Male connector 10 and female socket 12 are pull-apart keytag parts, which are readily commercially available. Such keytags parts are preferred in the present invention but it is to be understood that other quick connect/disconnect mechanisms can be used herein without departing from the spirit and scope of the present invention.
Male connector 10 is inserted into cavity 12 a through aperture 30 of female socket 12, mating surfaces 11 of male connector 10 and surface 13 of female socket 12 in order to secure the release aid GRA to wrist strap GWS.
Step 1. Female socket 12 is attached to wrist strap GWS. To do so, female socket 12 is attached to wrist strap GWS through existing hole 20 in female socket 12 by any number of means such as a bolt and locking nut optional attachment 1.

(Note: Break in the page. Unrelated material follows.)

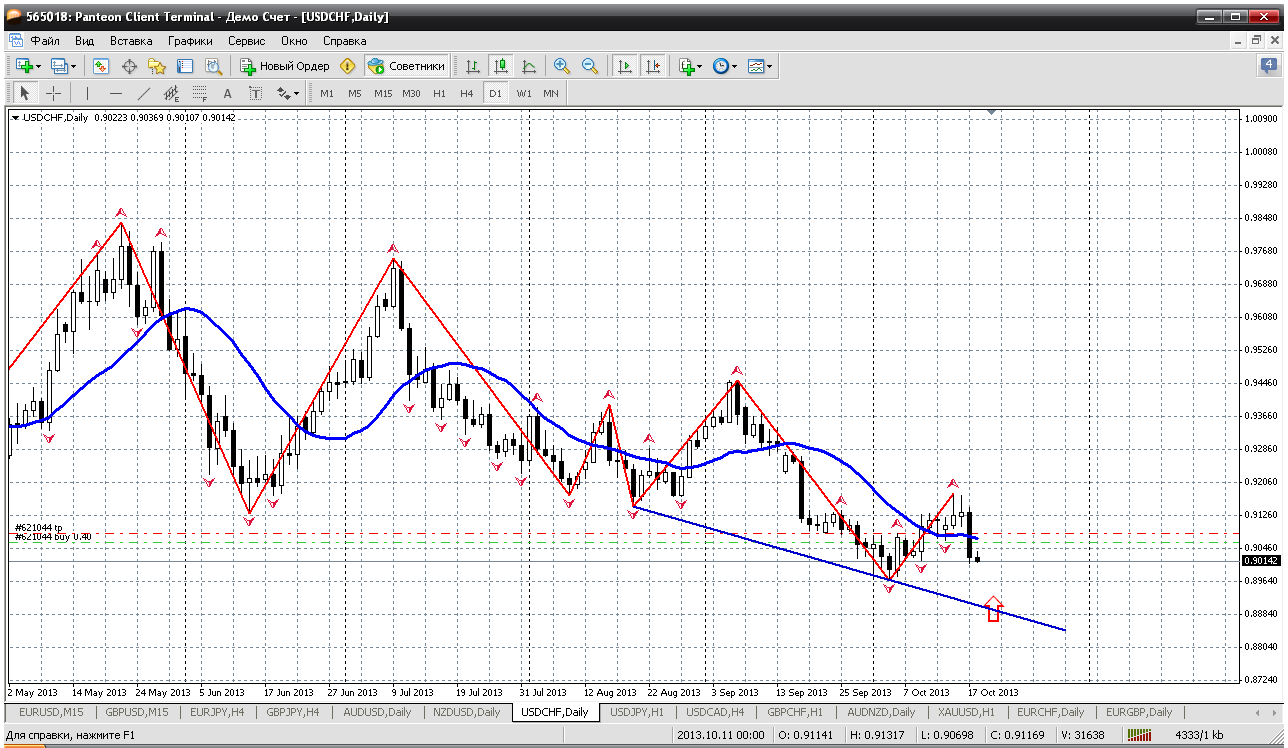Click the Новый Ордер button
Image resolution: width=1288 pixels, height=748 pixels.
click(x=285, y=66)
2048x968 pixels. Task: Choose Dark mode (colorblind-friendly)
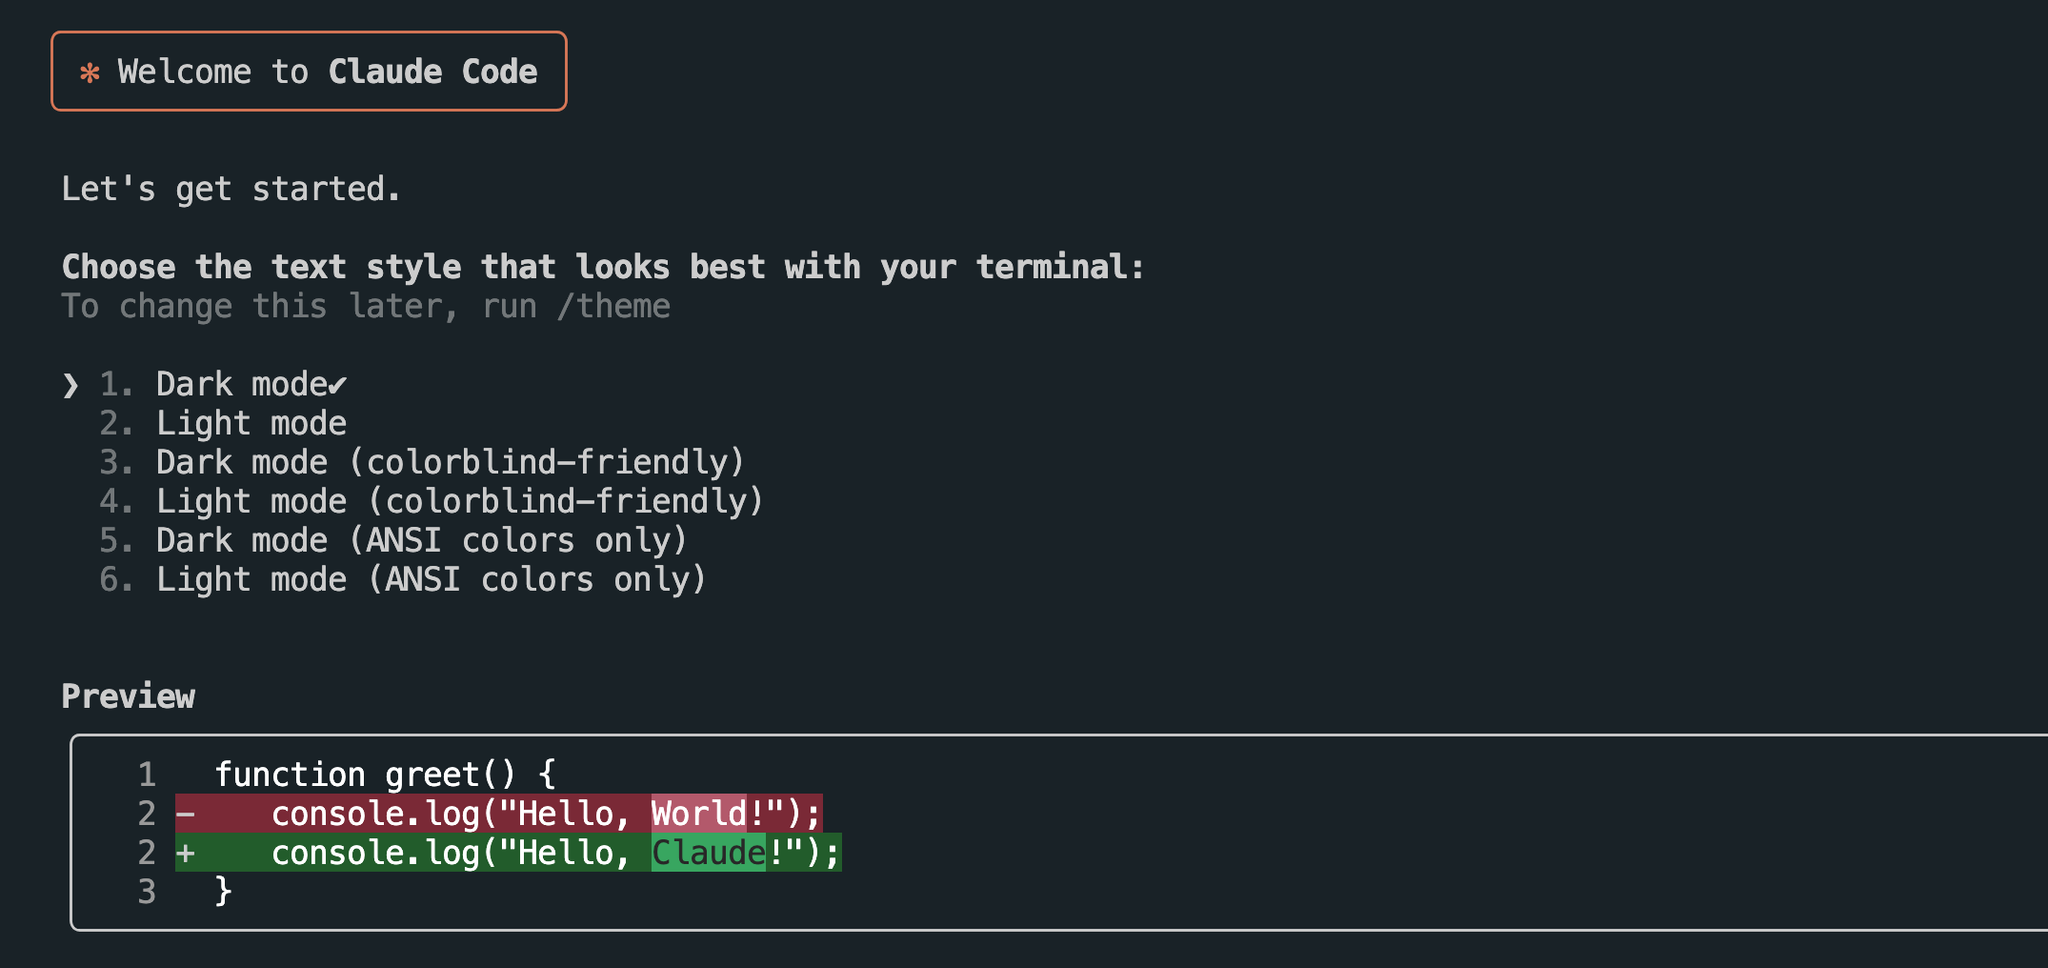coord(422,462)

Step 2. Male connector 10 is attached to body tube 16. In order to do so, male connector 10 is press fit into cavity 19 through aperture 40 of body tube 16. Screw setscrews 14 a and 14 b are threaded into threaded passages 42 a and 42 b, respectively, of body tube 16 until both setscrews are seated tightly against surface 52 a of neck 52 of male connector 10. This offers additional assurance that male connector 10 will remain in cavity 19 of body tube 16.

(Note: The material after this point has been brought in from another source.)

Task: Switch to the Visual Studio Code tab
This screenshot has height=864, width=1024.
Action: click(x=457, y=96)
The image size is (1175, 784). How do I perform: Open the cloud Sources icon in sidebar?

Step 3. Pushpin 18 is assembled to press fitted male connector 10 by inserting pushpin 18 through passage 50 of body tube 16 and pushpin 18 is screwed into threaded passage 51 of plunger 33 of male connector 10.
Step 4. Surface head 26 a of adjustment screw 26 is assembled to the surface head 22 a of release aid adapter 22 by using cap screw 24 to secure assembly. To do so, cap screw 24 is inserted first through counter-bored passage 90 of release aid adapter 22, through passage 80 and into threaded cavity 81 of adjustment screw 26 until the head of cap screw 24 is snug against surface 22 b of release aid adapter 22 and the heads of the two surfaces 22 a and 26 a (
Step 5. Lock nut 28 is assembled to adjustment screw 26 by threading adjustment screw 26 through threaded passage 70 of locknut 28. The position of locknut 28 along adjustment screw 26 is left to the archer to decide upon. The locknut's 28 placement determines the ultimate length that will result between the final wrist strap GWS assembly and release aid GRA.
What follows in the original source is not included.